According the press reports two hackers hi-jacked the comcast.net domain by breaking into the owners online web-account at Network Solutions. OK, for all those who are still not clear aboute the rules of the game:
1. DO NOT hack anything without written consent
2. DO NOT brag to anyone about your "illegal" hack, including the press.
3. DO NOT get raided by the feds unless you are fully clothed.
Apparently, Defiant has learned his lesson about #3, unfortunately he's still not clear on #1 and #2.
"I slept in my clothes, because the last time they came, I was in my underwear with my dong hanging out and sh*t," Defiant said of a past raid.
nothing worse than getting arrested and not looking good :)

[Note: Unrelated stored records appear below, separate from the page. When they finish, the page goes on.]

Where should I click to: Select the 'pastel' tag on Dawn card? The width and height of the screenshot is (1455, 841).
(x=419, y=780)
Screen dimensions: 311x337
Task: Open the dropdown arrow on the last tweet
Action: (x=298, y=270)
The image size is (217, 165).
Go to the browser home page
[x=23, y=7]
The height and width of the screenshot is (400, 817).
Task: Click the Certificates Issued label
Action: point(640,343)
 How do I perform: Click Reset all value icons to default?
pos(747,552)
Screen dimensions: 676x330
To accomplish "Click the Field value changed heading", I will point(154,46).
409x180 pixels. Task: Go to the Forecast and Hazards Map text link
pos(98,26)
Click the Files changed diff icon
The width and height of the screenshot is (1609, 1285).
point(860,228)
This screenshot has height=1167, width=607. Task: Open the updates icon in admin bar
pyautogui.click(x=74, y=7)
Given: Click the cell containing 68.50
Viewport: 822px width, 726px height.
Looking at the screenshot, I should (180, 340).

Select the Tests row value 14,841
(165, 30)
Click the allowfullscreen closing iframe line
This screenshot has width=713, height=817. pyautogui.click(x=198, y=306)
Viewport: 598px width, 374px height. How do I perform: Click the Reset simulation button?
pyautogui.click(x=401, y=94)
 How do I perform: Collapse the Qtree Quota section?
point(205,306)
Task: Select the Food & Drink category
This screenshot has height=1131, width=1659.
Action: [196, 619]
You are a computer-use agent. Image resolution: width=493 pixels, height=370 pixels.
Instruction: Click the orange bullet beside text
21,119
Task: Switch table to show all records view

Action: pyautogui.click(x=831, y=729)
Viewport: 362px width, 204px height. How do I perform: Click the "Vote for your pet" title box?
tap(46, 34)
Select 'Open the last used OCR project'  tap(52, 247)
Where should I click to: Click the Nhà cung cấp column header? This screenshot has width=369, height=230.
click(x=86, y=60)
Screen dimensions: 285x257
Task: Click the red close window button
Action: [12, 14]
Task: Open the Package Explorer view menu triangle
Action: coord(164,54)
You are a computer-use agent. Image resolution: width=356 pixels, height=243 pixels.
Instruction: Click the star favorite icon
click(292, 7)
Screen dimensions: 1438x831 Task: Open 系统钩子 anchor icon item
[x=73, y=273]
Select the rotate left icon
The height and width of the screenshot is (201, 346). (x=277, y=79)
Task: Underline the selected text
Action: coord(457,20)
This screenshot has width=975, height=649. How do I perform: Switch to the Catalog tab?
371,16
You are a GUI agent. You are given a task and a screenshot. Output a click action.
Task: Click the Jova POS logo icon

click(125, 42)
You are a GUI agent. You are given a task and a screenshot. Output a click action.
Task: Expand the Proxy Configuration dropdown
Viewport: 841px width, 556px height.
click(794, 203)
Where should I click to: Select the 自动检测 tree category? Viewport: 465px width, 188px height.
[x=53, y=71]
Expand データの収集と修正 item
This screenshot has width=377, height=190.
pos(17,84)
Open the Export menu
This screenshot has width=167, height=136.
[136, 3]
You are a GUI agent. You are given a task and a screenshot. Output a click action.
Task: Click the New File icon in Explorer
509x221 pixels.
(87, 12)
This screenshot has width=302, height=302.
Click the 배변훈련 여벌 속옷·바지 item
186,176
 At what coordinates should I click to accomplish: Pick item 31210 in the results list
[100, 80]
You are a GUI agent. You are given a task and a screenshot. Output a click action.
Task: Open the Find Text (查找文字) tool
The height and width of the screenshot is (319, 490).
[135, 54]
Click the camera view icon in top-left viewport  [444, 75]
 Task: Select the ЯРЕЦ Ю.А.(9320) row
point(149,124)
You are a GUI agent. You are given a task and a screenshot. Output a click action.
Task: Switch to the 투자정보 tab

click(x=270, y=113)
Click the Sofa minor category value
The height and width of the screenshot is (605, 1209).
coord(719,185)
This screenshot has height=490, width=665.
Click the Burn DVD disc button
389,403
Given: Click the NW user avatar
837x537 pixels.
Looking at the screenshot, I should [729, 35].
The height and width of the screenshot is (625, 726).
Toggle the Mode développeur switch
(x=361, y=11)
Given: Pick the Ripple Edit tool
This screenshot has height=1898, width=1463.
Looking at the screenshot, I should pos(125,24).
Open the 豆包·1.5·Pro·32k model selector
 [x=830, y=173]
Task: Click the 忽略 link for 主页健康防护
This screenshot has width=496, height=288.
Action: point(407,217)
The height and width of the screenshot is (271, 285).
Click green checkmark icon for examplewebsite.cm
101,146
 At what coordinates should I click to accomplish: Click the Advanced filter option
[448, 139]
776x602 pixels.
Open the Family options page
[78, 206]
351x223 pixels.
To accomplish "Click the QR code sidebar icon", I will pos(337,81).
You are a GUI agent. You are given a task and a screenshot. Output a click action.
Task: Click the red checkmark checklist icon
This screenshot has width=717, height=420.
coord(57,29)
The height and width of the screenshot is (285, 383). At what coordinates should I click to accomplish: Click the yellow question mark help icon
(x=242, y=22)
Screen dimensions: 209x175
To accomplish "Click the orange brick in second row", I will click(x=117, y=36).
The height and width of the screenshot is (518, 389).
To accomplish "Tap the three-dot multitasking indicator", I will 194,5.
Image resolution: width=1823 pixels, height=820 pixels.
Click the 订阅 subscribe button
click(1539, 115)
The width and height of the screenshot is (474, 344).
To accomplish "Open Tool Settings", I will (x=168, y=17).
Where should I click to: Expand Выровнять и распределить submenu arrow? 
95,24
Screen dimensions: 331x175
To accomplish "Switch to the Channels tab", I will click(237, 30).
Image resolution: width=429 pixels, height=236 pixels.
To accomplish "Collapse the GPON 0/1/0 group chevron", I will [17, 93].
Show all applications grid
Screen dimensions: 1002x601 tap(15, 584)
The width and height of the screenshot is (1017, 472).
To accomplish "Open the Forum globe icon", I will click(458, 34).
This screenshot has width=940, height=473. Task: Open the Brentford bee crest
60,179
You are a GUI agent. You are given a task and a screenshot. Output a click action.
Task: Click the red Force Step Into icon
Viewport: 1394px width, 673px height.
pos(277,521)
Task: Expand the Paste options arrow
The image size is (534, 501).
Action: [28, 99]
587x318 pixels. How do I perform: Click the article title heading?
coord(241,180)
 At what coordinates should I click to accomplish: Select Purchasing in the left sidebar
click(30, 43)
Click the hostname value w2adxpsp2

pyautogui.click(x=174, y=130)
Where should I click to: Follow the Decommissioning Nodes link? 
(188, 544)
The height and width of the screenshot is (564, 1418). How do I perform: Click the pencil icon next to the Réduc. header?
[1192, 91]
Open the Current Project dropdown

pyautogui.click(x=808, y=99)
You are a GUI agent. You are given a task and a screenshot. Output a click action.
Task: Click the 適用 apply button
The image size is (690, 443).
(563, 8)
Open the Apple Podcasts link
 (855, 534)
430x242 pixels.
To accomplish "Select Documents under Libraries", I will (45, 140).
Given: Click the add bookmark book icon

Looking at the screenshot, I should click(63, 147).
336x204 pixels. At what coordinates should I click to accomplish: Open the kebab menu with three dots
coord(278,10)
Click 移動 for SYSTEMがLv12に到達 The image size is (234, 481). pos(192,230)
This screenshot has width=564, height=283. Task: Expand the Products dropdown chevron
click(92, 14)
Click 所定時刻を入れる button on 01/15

Doesn't "Little Bobby Tables" (http://xkcd.com/327/) live at "69 Dick Tard Lane" (http://chicagoist.com/2008/05/30/comcast_hackers.php)?
Sorry, I could not resist. =)
Best quotes I have seen in quite some time. I wonder how many other people live on Dick Tard Lane.
The "Little Bobby Tables" comic, while humorous, provides somewhat incorrect advice. Although "sanitizing database inputs" is on the right track - the better advice is to instruct the security aware programmer to use parameterized queries with binding of all variables when building a query. "Sanitizing database inputs", which implies input validation, is not nearly enough to protect against SQL Injection.
I would like to know what Jeremiah thinks about this kind of hacks.
Comcast wasn't hacked directly but through another domain. What if comcast had to carry out PCI compliance? They would have probably passed it but they would have been still hackable through third party vulnerabilities. On domains not interested by a pci compliance process. I wrote up my thinking about this here
PCI requires you to check/vouch for the security of your online service providers. In this case it would have or should have included the domain registrar. This will continue to be an attractive target for hackers moving forward.